Movember & (Hopefully) A New View Of Manhood: Let’s Talk About Mental Wellness
The ‘new view of manhood’ is something of a mystery. We know now that telling men to ‘man up’ is detrimental to their mental wellbeing, and we’ve all become super acquainted with the term toxic masculinity. We know it’s toxic for both women and men. We also know that like women, men have feelings that need to be set free. But even with this progressive knowledge, men continue to feed into their own stereotypes, trading vulnerability for machismo and emotional intelligence for self-pride. According to founders Dan Doty and Sascha Lewis of Evryman, an organization that brings men together to exercise their emotions so they can lead more fulfilling lives, there are tools to overcome hypermasculinity. With the help of Doug Prusoff, the Movember Foundation’s Senior Manager of Corporate Development, they teamed up to create ‘The Next-Gen Men’ by providing practical tools for men to become more authentic while raising money for men’s health in the process.
In honor of Movember, we’re raising awareness for men’s health through skills we learned from the founder’s of both of these amazing organizations. Below are words to, literally, live for.
“Men are Taught to Repress Their Feelings and Not Be Vulnerable”
More men are taking antidepressants than ever before. The biggest killer of men under the age of 45 in the UK is suicide. Doty explores why this is the case by saying, “Men today are struggling to build deeper connections to others, adding to an epidemic of loneliness. Men are hurting and, because of this, they are hurting themselves and they’re hurting other people.” With the right mindfulness tools, peer-to-peer guidance, and exploratory retreats, Evryman hopes to debunk the stoic repressive stereotypical man. Virtually anyone – regardless of training – can start and run their own men’s groups in their hometown. Doty believes that when you come together in a group dynamic, you’ll notice how common your pain or struggles are to that of someone else’s.

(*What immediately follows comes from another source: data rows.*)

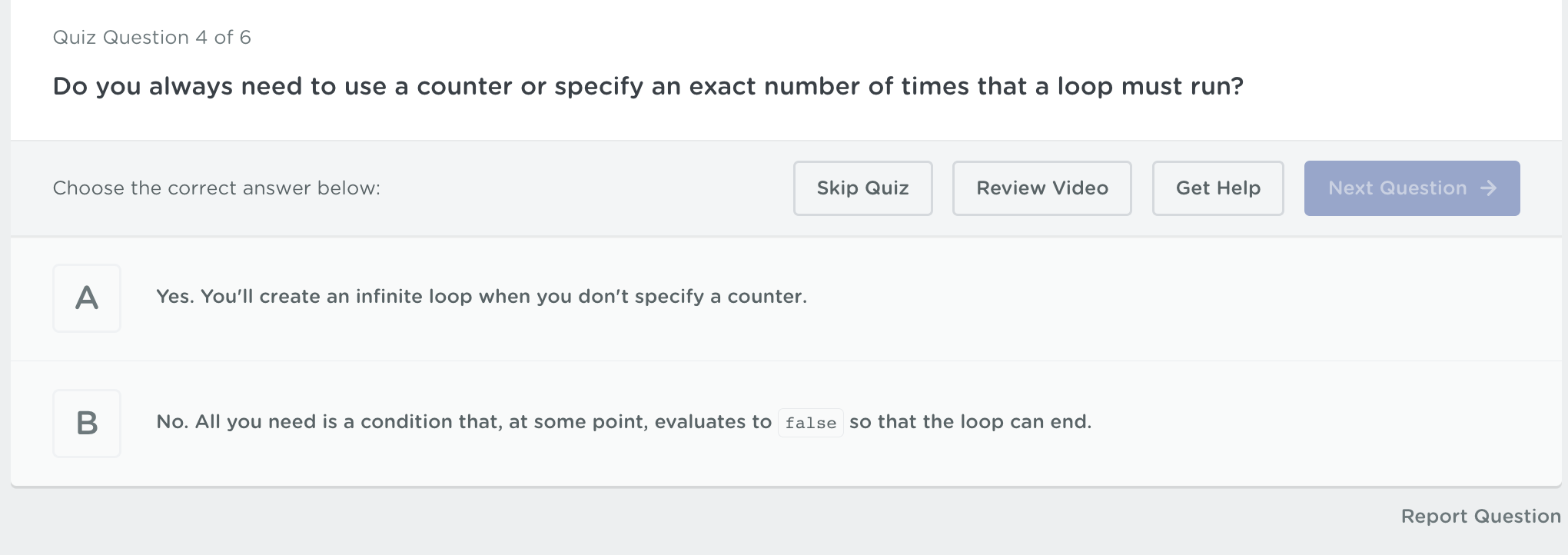Click the "Choose the correct answer below:" prompt
Image resolution: width=1568 pixels, height=555 pixels.
click(216, 188)
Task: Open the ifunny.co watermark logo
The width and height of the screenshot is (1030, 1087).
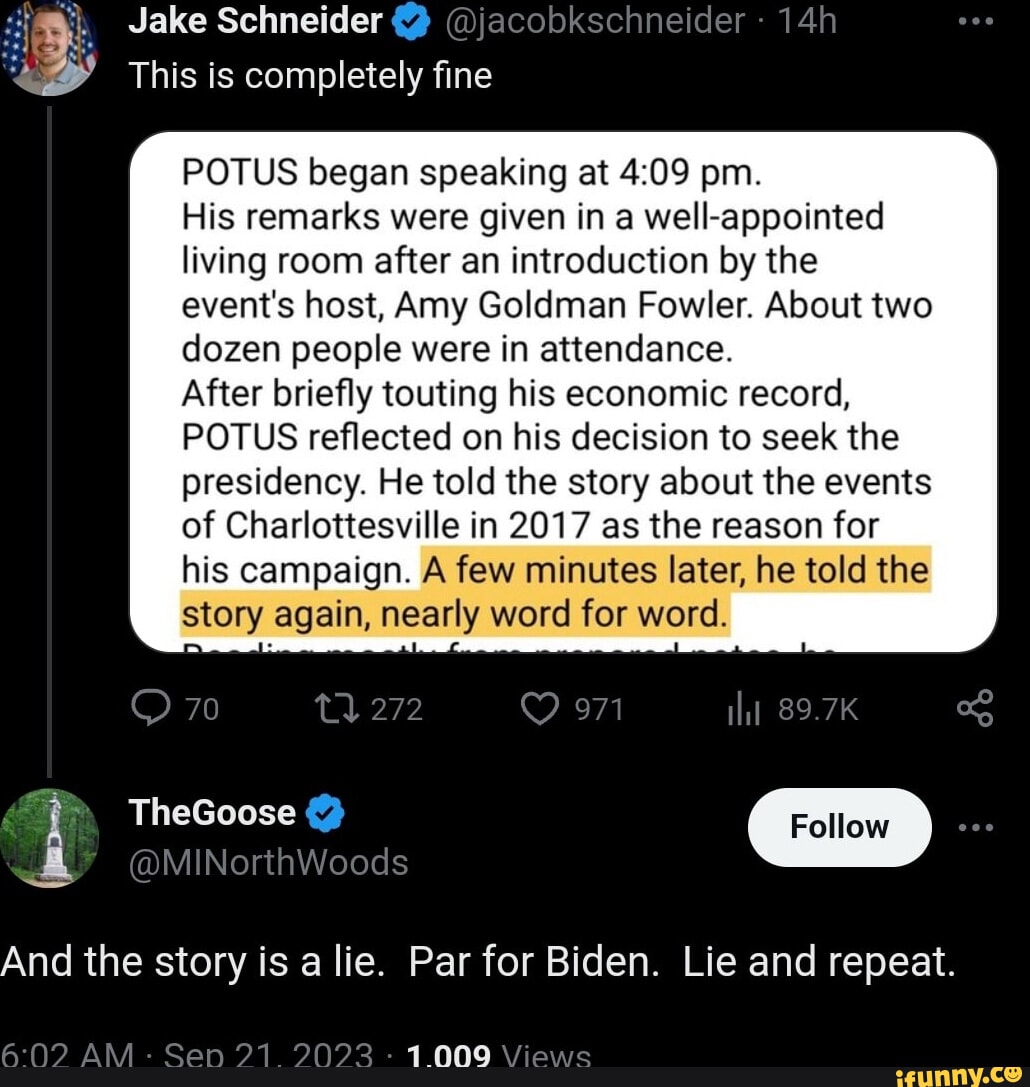Action: [957, 1075]
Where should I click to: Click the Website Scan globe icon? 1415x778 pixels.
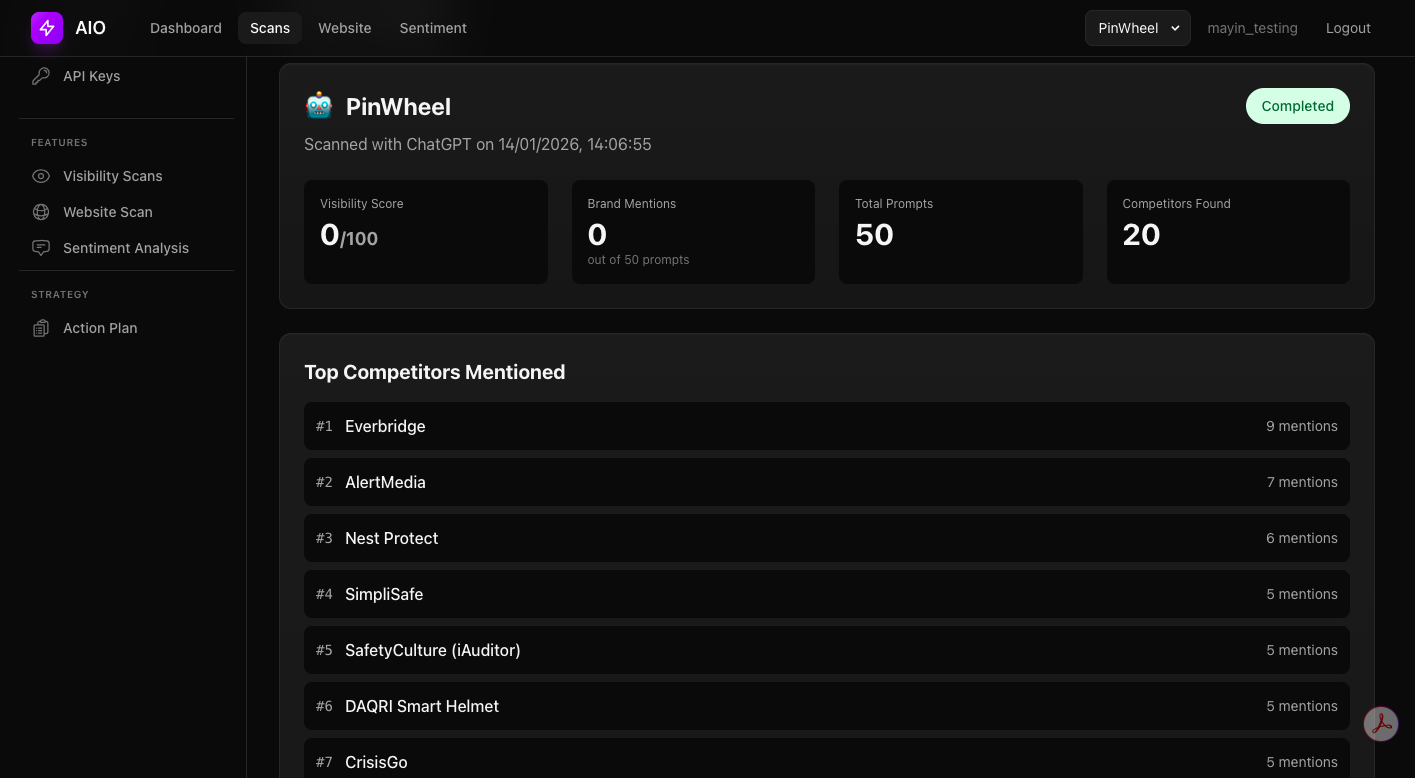click(x=40, y=212)
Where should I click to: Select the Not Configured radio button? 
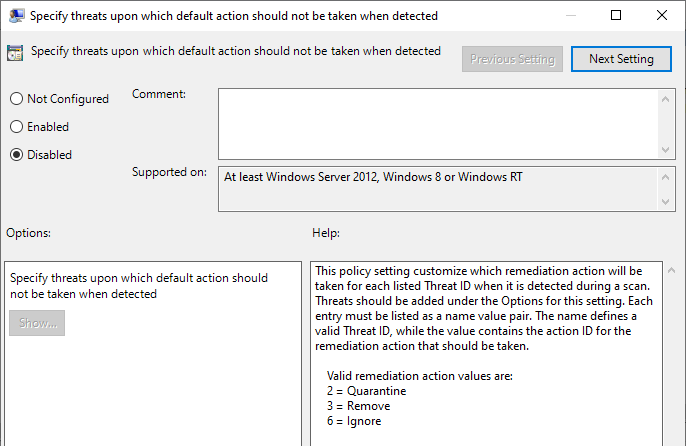coord(16,98)
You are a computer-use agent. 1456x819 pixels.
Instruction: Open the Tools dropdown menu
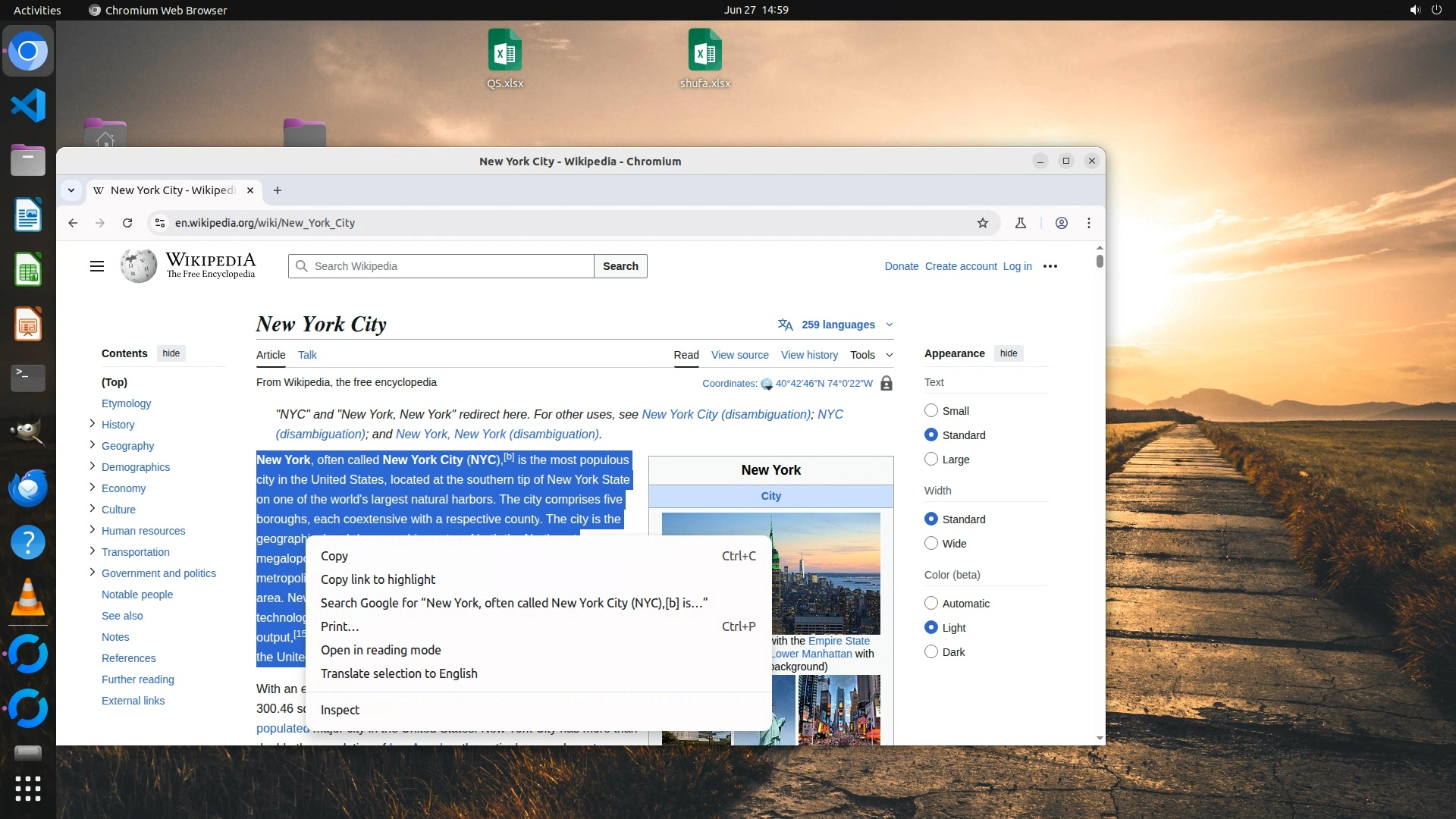tap(871, 355)
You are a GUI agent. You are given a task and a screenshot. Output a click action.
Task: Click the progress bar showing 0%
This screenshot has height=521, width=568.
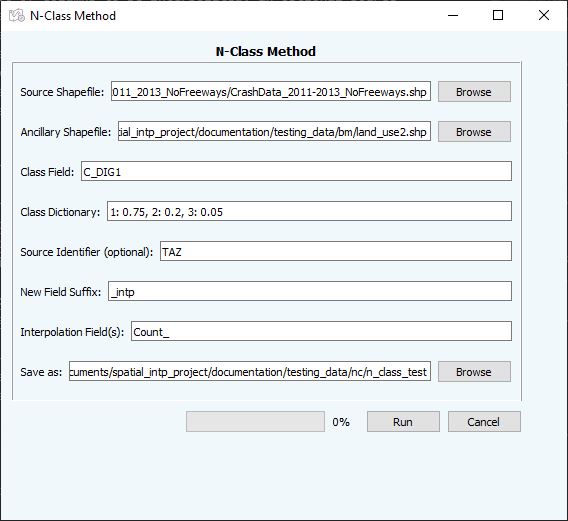(255, 421)
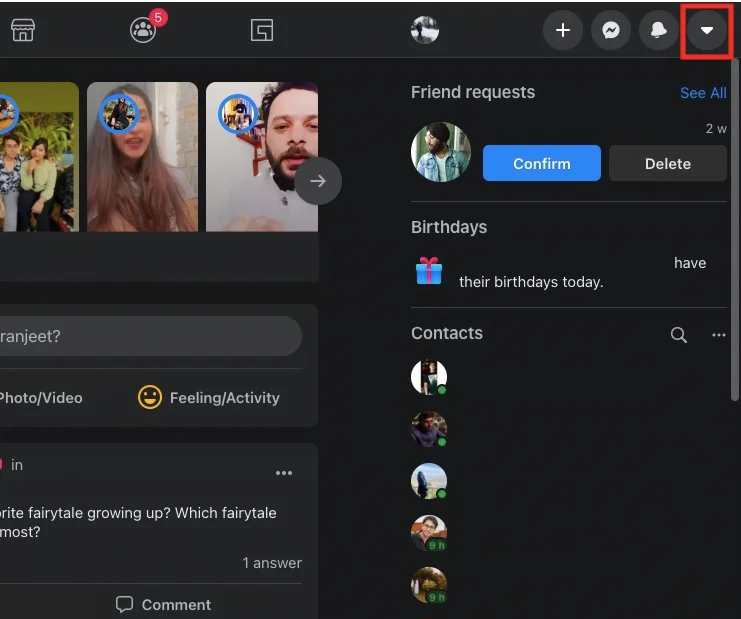Click the Comment button on the post
This screenshot has height=619, width=741.
[x=163, y=604]
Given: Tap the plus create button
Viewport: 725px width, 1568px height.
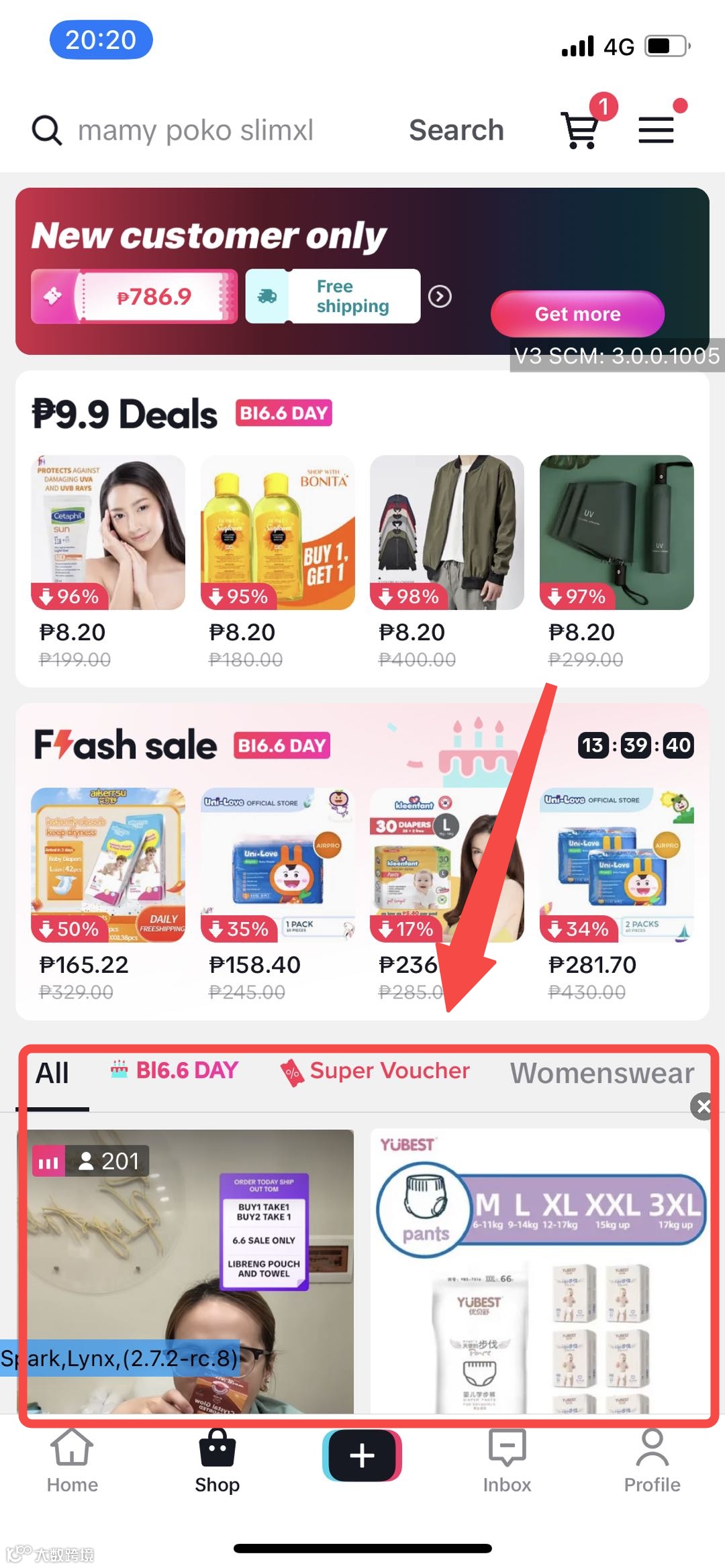Looking at the screenshot, I should point(362,1455).
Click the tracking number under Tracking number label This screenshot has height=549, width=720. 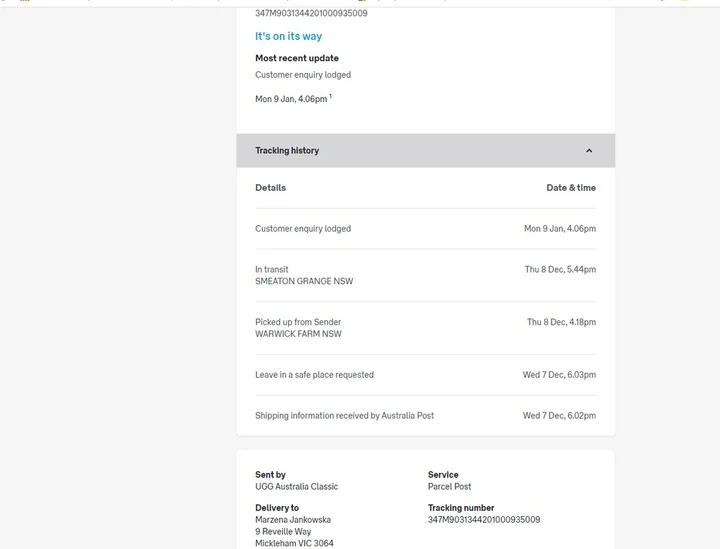(484, 520)
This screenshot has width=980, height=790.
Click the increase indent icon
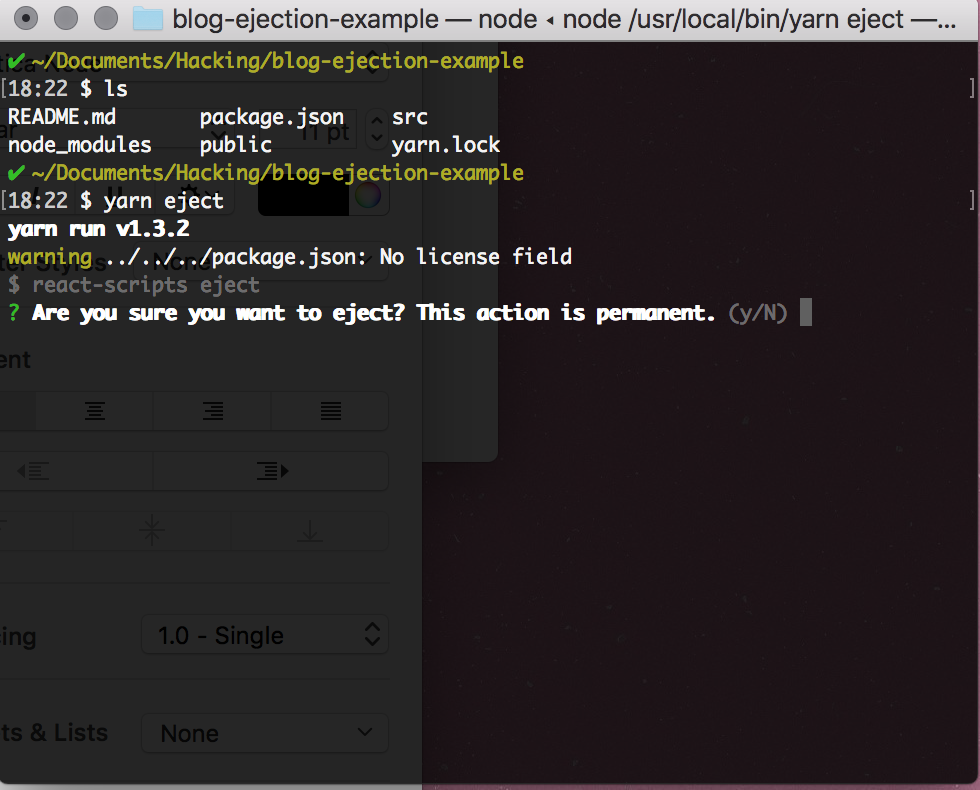coord(272,471)
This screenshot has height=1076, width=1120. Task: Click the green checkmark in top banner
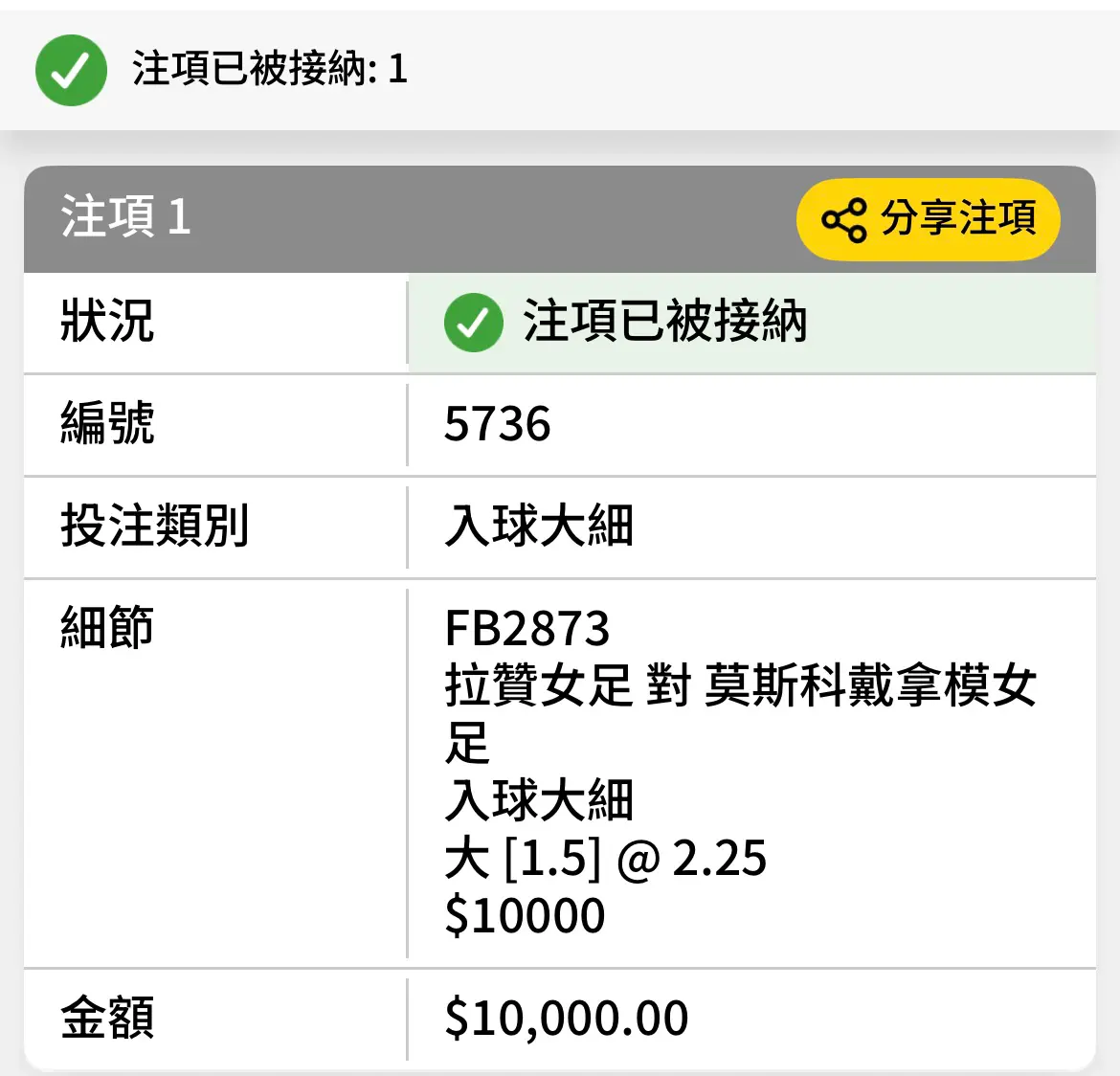[x=71, y=70]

“To Be a Man of Less Anxiety, I Had to Be a Man of More Words”
Globally, every minute, a man dies by suicide and in the United States. In fact, 75% of suicides are by men. Talk, ask, listen, encourage action, and check in. These are 5 steps the Movember Foundation encourages people to take in order to prevent suicides. There are two people in this scenario: a man who wants to talk and man who wants to listen. But what if you don’t know how to do either? Thankfully, the foundation offers resources on how to open up to a friend or family member and resources on how to reach out to a friend who’s struggling. Even the man with few words has something to say. “Be a man of more words, because talking saves lives.”
“No Technology. No TV. No Alcohol”
Creating open spaces without the use of your phone, liquor, or anything else to get the conversation going is fundamental to being your true authentic self. Evryman groups talk about everything from fatherhood to the fear of failure with nothing distracting them along the way. Think of it as an alcohol anonymous meeting, but in lieu of talking about your dependency issues, members talk about their most pressing issues; they talk about the things they’re afraid to talk about. One member, an army veteran named Aaron Blain, said that Evryman has allowed him to take care of himself better and to take care of other people. Since then, he’s led tech-free wilderness retreats with other veterans who were also feeling lost like him. And if you can’t join a group, psychotherapist and author of the book “Disconnected,” Thomas Kersting says to simply confide in a trusted friend.
Movember is the reason your coworker won’t shave his beard all month, but more importantly, it’s the leading charity changing the face of men’s health: both physical and mental. Evryman is the reason the men in your lives are better partners, dads, friends, and co-workers. By prescribing to the ethos of these organizations, we can all do our part to raise awareness.